Dampak Virus Korona, Harga Minyak Sawit Mentah Anjlok

WABAH virus korona memberikan dampak luar biasa terhadap perekonomian secara global. Bahkan untuk harga komoditas andalan Sumatra Selatan baik karet maupun kelapa sawit pun ikut berimbas dengan adanya wabah tersebut. Bahkan Gabungan Pengusaha Kelapa Sawit Indonesia (Gapki) Sumsel membocorkan harga kelapa sawit mentah anjlok hingga 10 persen akibat wabah tersebut. Penurunan harga ini sudah berlangsung sejak dua pekan terakhir.

“Akibat merebaknya virus korona di Tiongkok, imbasnya harga kelapa sawit mentah kita anjlok,” kata Ketua Gabungan Pengusaha Kelapa Sawit Indonesia (Gapki) Sumsel, Alex Sugiarto disela Press Conference Andalas Forum II Palembang, Rabu (5/2).

Ia mengatakan saat ini harga tender CPO (crude palm oil) di KPB (Kantor Pemasaran Bersama Nusantara) senilai Rp8.400 per kilogram.

“Harga itu sudah turun 10 persen,” katanya.

Alex menjelaskan Tiongkok memang merupakan tujuan ekspor CPO dari Indonesia. Adanya wabah virus korona tersebut, kata dia, membuat permintaan komoditas itu menurun lantaran banyak kota-kota yang diisolasi. Saat ini, kata dia, pengusaha sawit berupaya menerapkan efisiensi di tengah pelemahan harga.

“Kami harus menekan cost, efisiensi. Walaupun, kami tetap harus membayar pekerja dengan UMP yang naik 8,5 persen tahun ini,” katanya.

Namun demikian, pihaknya optimistis harga CPO dapat rebound setelah kasus virus korona mereda. Hal itu sesuai pula dengan sejumlah proyeksi yang menaksir bahwa harga komoditas sawit lebih baik pada tahun ini dibanding tahun lalu.

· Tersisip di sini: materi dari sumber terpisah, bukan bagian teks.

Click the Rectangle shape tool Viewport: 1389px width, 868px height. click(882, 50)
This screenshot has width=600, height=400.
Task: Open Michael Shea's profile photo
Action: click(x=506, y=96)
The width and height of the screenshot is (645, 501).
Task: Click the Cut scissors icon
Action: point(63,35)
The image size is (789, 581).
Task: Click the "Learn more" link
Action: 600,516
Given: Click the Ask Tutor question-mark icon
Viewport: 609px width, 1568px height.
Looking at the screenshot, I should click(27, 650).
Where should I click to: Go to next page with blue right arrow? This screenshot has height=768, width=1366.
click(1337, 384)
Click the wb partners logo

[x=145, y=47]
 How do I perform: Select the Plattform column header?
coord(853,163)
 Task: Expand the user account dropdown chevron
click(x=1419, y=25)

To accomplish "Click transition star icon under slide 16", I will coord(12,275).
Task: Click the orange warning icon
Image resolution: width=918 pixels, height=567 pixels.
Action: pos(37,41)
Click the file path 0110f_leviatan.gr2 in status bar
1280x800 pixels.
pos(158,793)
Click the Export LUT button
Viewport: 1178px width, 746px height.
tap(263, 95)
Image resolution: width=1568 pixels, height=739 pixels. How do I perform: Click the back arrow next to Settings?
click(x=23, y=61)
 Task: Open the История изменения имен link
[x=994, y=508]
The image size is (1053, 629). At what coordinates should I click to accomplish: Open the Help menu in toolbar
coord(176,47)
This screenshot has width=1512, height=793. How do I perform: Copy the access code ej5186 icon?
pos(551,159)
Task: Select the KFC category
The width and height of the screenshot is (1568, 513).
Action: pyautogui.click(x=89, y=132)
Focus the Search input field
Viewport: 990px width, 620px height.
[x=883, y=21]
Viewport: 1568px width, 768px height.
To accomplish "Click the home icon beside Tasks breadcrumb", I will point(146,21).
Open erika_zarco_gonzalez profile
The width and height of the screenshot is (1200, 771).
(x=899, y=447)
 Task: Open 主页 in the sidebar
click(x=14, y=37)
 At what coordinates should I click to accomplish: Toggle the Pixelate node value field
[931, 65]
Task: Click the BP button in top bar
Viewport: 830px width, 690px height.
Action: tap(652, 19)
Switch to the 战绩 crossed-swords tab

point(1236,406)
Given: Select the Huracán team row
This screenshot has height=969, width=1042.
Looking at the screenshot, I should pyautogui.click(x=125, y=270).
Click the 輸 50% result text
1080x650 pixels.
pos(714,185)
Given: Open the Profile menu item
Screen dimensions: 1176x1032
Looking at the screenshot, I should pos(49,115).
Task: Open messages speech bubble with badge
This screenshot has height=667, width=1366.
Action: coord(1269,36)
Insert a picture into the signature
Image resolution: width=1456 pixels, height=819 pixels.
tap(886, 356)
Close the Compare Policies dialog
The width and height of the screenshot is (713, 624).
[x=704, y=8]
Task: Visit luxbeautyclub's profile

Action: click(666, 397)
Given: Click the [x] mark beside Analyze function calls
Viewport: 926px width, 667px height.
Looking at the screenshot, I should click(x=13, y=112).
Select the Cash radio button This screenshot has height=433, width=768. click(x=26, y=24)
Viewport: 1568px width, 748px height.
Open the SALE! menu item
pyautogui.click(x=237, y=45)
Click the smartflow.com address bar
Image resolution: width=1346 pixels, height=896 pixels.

“Sebetulnya kalau kita lihat penurunan harga CPO saat ini hanya bersifat sementara, karena terdampak isu korona saja. Namun selepas dari momen itu, harga bisa membaik karena banyak faktor yang mendukungnya,” katanya.

Alex memaparkan sebelum terjadi wabah virus korona, harga sawit sejak akhir 2019 telah menunjukkan tren peningkatan. Adapun faktor pendukung untuk peningkatan harga CPO berasal dari dalam negeri dan perkembangan di sektor hulu. Ia memaparkan, kondisi internal berupa keputusan pemerintah untuk menerapkan B-30. Artinya, ada penambahan konsumsi di dalam negeri sekitar 3 juta ton dan bisa memengaruhi pasokan ke pasar global.

“Selain itu produksi di kebun sudah turun 20 persen hingga 30 persen karena belakangan petani tidak memupuk sawit akibat pengaruh harga jelek. Jadi, sebetulnya secara pasokan di pasar yang saat ini berkurang mendukung untuk terjadinya peningkatan harga,” paparnya.

Apalagi, kata dia, negara tetangga yang juga produsen sawit, Malaysia, sedang melakukan peremajaan kebun-kebun sawit tua. Untuk itulah, melalui Forum Andalas II Palembang akan menjadi wadah yang tepat untuk berbagi informasi dan pengetahuan kepada anggota Gapki, pemerintah, mahasiswa dan sebagainya.

“Rencananya akan ada lebih dari 400 orang peserta akan ikut dalam forum ini,” tandasnya.